Since SF, i haven't been up to much. Just the usual work and hanging out with the boy. We went to see Shpongle here in Seattle and the show was excellent. Well, she show was excellent in SF, but it was better here because for 3 solid hours, people were dancing and having a great time. People actually even dressed up and were excited about the show. I saw more Burners here than in SF. The energy was really positive and fun and lots of friends were there.

About a week ago, I signed up for a Vidal Sassoon cutting class. It's an intensive 2 day class that is 14 hours in total and covers most of their basic cutting and finishing techniques. This class is a big deal and very expensive. It's at the end of July and I have so much equipment I need to buy for it. I'm super excited about it.

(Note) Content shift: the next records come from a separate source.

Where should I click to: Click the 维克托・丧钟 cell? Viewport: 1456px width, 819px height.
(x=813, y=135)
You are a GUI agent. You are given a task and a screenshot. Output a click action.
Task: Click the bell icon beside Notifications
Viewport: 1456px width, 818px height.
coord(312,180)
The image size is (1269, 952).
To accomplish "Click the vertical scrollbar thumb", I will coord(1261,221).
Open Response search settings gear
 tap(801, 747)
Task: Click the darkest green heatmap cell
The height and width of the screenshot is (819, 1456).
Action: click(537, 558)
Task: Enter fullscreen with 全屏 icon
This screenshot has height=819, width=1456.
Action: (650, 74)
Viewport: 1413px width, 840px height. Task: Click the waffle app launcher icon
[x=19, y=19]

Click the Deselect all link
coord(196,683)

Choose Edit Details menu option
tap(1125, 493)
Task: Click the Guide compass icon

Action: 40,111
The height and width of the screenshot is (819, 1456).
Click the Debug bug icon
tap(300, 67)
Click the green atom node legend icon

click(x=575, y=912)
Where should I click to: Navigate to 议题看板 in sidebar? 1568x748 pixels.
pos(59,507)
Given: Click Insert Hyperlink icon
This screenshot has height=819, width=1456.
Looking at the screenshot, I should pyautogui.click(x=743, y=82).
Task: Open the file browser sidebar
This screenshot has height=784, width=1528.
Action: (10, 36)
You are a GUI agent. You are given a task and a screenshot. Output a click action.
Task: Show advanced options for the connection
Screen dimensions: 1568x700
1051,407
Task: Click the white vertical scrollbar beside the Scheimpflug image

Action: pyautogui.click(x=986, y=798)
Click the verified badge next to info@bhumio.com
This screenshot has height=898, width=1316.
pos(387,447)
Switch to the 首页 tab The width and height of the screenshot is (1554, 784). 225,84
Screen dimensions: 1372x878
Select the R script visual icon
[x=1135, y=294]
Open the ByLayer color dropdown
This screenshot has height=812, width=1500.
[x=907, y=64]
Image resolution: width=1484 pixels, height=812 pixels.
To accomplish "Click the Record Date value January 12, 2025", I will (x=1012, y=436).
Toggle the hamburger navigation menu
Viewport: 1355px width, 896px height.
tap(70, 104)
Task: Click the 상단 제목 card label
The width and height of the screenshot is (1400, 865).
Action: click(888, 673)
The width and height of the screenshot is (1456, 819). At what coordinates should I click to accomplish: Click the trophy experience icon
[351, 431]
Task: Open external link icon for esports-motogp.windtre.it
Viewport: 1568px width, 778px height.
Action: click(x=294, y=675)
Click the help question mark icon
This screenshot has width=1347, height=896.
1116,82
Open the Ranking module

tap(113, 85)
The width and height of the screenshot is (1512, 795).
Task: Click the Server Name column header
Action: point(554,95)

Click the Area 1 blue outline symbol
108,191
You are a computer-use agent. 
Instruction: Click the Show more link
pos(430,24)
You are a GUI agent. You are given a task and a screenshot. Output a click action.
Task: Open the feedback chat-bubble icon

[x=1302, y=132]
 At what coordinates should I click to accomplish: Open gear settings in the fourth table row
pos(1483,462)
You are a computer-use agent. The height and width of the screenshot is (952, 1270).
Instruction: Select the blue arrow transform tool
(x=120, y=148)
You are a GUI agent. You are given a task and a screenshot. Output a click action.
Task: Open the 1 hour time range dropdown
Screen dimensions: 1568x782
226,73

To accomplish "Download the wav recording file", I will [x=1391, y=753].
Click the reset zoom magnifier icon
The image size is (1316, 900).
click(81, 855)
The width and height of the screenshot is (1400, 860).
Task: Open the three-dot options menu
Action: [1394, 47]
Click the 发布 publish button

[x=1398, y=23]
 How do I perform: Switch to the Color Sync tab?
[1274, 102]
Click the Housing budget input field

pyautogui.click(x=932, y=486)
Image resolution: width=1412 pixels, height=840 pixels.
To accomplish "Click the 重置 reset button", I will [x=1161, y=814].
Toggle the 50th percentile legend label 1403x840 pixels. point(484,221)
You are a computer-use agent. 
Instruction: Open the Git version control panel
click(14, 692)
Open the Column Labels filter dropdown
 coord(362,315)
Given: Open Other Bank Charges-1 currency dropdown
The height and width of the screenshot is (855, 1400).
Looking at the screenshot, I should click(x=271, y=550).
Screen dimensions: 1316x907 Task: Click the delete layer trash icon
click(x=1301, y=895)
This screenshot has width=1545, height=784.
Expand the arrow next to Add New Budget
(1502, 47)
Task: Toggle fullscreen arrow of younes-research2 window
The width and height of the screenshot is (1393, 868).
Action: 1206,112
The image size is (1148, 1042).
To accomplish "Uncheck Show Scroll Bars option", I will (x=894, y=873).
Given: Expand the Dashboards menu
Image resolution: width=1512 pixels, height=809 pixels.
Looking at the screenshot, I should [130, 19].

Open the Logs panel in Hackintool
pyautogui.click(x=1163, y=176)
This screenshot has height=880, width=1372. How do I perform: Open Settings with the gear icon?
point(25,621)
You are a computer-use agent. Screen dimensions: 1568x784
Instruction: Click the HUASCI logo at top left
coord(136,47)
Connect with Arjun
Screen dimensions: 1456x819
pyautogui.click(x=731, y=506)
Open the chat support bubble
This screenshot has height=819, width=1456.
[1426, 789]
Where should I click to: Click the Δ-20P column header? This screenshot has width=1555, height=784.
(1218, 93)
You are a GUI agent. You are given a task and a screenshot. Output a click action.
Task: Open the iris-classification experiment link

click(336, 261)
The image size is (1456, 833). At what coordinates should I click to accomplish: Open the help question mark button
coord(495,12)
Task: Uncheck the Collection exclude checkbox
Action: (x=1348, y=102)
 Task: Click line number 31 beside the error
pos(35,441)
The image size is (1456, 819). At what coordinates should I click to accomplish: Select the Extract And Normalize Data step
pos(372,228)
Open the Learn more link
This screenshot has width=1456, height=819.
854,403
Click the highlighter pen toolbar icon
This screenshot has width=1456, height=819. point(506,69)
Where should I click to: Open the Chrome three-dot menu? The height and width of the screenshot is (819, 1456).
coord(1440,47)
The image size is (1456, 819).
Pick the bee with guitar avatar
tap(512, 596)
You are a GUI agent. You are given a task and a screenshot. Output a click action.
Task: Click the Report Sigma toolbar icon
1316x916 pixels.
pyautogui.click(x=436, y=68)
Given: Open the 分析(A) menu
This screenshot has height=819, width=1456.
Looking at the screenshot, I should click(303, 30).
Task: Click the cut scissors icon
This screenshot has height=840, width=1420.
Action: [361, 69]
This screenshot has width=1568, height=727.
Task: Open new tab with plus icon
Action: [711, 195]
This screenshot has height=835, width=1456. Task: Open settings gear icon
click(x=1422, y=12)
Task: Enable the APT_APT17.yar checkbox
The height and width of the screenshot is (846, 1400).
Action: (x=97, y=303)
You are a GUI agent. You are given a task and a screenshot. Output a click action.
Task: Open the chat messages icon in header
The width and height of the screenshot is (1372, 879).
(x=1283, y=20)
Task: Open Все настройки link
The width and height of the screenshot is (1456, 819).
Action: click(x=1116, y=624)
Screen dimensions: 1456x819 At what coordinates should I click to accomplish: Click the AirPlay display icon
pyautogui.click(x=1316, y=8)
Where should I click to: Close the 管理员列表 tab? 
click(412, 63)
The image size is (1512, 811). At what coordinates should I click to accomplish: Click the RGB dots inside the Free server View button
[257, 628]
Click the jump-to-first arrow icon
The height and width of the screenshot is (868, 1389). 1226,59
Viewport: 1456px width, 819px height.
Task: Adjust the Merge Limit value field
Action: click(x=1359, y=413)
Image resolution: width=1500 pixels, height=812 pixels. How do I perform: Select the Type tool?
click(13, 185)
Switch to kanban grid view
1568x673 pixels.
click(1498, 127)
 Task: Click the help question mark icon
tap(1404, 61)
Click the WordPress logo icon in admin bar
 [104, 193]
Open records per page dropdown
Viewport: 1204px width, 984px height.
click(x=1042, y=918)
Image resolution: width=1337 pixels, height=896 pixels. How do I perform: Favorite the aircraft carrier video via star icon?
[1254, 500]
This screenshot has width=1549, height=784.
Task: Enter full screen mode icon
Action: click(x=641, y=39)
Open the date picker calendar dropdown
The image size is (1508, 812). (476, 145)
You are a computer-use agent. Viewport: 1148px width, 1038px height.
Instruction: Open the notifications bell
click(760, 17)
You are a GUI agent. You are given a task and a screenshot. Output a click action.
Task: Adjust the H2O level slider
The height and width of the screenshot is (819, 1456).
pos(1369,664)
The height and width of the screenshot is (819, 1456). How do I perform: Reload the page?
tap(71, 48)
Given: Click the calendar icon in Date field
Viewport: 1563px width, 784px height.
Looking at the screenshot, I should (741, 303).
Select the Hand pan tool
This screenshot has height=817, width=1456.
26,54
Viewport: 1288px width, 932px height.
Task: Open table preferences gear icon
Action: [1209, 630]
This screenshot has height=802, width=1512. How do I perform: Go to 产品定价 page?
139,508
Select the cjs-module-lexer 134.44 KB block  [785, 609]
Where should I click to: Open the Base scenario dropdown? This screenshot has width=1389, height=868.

Today, Nic decided to take me to REI and buy me a helmet for bike riding. He wants to buy me a cheap bike so we can ride around, as he loves biking. I want to bike too, but I get so winded sometimes (HELLO CIGARETTES! You are too expensive for me and you suck for my health! But i keep smoking you! WHY?), so hopefully, he will be gentle about making me bike places. My helmet is pretty sweet though.

Work is work. Hopefully the expansion will open soon and I'll be making more money. I'll be working more hours, for sure. But god, am i broke.

Anyway, that's it. I may be broke, but I sure am happy. Everything is perfect in my life ATM, except for the money thing. And since I feel secure and loved, the money thing doesn't stress me out to the point of anxiety. It still upsets me, but I am working toward fixing that.